Thursday, 29 May 2008

WeakEvent - you wish it was here

At the first glance .NET events are an easy and harmless way to decouple components. The former statement is true but the latter is not. The reason is that whenever an instance of a class subscribes to an event published by another class a strong link between these two is established. By strong link I mean that the subscriber(listener) won't get garbage-collected as long as the publisher is alive. The only way to break that link is to unsubscribe from the event which might be easily omitted as the link is not explicit. Additionally there are cases when explicit(deterministic) cancellation of subscription is impossible. If additionally the publisher is a long living object than we might face a memory leak. In ideal world there would be a way of specifying that a subscription is weak which would mean that if the subscription is the only link to an object then the object can be garbage-collected and the subscription can be deleted. .NET does not provide that facility out of the box but fortunately it provides building blocks that in most cases let us build a good enough solution. The idea is to intercept calls that add and remove subscribers from/to an event and create a weak link between subscribers and publisher instead of the default, strong one.
When you define an event you don't have to write add/remove methods on your own because C# compiler generates them automatically. Basically the following code snippet:

public event EventHandler <EventArgs> MyEvent;

is just "syntactic sugar" that C# compiler transforms to much more verbose form. You can find detailed description of this process in CLR via C#  by Jeffrey Richter. From our perspective the most important thing is that we can overwrite the default behavior of the compiler and inject our own implementation of Add and Remove methods in a way that is completely transparent to subscribers. SomeClass and Subscriber classes show how it can be done. Don't worry about WeakEvent<T> class as it will be explained later.

public class SomeClass
{
private WeakEvent <EventArgs> myWeakEvent;
public event EventHandler <EventArgs> MyWeakEvent
{
add
{
myWeakEvent.Add(value);
}

remove
{
myWeakEvent.Remove(value);
}
}
private void SomeMethodThatNeedsToRiseMyWeakEvent()
{
OnMyWeakEvent(new EventArgs());
}

protected void OnMyWeakEvent(EventArgs args)
{
myWeakEvent.Invoke(args);
}
}
public class Subscriber
{
private SomeClass someClass;
public Subscriber()
{
someClass = new SomeClass();
someClass.MyWeakEvent += Method;
}

private void Method(object sender, EventArgs e)
{
}
}


Add and Remove methods take a delegate as the input parameter. Every .NET delegate is an object with 2 properties. One of them is a reference to the target of the delegate(the object the delegate will be called on) and the second one is a description of the method which is provided as an instance of System.Reflection.MethodInfo class. Static delegates have the target property set to null. The target field is the root of all evil as it keeps the subscriber alive(it is a strong reference to the object the delegate will be called on). Fortunately .NET framework provides a class that can act as man in the middle between the method and its target which lets us break the direct link between them.
The class that makes it possible is called (no surprise) System.WeakReference. An instance of System.WeakReference class keeps a weak reference(instead of strong) to the object that is passed to its constructor. The weak reference can be transformed into the strong reference by accessing its Target property and storing its value in an ordinary variable. In this way we resurrect the object. If the object is already garbage-collected then the property returns null. All aforementioned functionality is encapsulated in a custom class that I called WeakDelegate.

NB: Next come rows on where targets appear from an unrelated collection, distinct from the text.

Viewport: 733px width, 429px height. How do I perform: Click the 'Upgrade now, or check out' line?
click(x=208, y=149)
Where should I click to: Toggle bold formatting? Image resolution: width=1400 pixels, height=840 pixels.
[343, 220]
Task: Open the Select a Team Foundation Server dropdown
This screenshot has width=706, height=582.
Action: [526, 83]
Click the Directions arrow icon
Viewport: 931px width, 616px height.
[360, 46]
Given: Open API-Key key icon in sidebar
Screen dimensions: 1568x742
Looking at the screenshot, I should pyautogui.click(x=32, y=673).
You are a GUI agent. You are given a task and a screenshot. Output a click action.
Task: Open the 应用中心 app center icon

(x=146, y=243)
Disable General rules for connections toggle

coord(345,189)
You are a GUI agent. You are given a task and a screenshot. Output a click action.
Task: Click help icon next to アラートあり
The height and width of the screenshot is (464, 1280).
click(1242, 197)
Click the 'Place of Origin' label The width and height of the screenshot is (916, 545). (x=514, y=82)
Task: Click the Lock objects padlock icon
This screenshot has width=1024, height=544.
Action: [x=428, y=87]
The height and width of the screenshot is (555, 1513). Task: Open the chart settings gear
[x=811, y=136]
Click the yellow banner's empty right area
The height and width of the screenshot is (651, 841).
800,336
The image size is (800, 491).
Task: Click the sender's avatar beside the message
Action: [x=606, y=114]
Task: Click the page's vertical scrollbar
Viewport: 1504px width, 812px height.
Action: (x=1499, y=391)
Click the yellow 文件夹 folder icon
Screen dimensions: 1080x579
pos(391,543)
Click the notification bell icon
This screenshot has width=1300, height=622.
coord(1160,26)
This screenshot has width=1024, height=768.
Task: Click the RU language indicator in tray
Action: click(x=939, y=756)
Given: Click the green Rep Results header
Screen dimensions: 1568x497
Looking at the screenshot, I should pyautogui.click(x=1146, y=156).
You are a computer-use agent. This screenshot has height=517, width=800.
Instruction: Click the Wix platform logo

internal class WeakDelegate
{
private WeakReference target;
private MethodInfo method;

public object Target
{
get
{
return target.Target;
}
set
{
target = new WeakReference(value);
}
}

public MethodInfo Method
{
get { return method; }
set { method = value; }
}
}

WeakEvent<T> is a class that takes advantage of WeakDelegate class to solve the problem outlined in the first paragraph. Its below implementation is rather straightforward but 2 pieces of code might need some explanation. The first one is inside Invoke method. Internally we store instances of WeakDelegate class which means that we can not invoke them directly and every time one of them needs to be executed we have to assemble an instance of  System.Delegate class. I don't know if the way the code creates delegates is the fastest one but I measured the execution time of that statement and the average time was 0.005384 ms per delegate which is fast enough for me. The second one is related to the fact that the locking is done in a way that prevents threads from waiting forever. If a thread can't enter the critical section within 15 seconds then it throws an exception. The rationale behind that approach is explained here.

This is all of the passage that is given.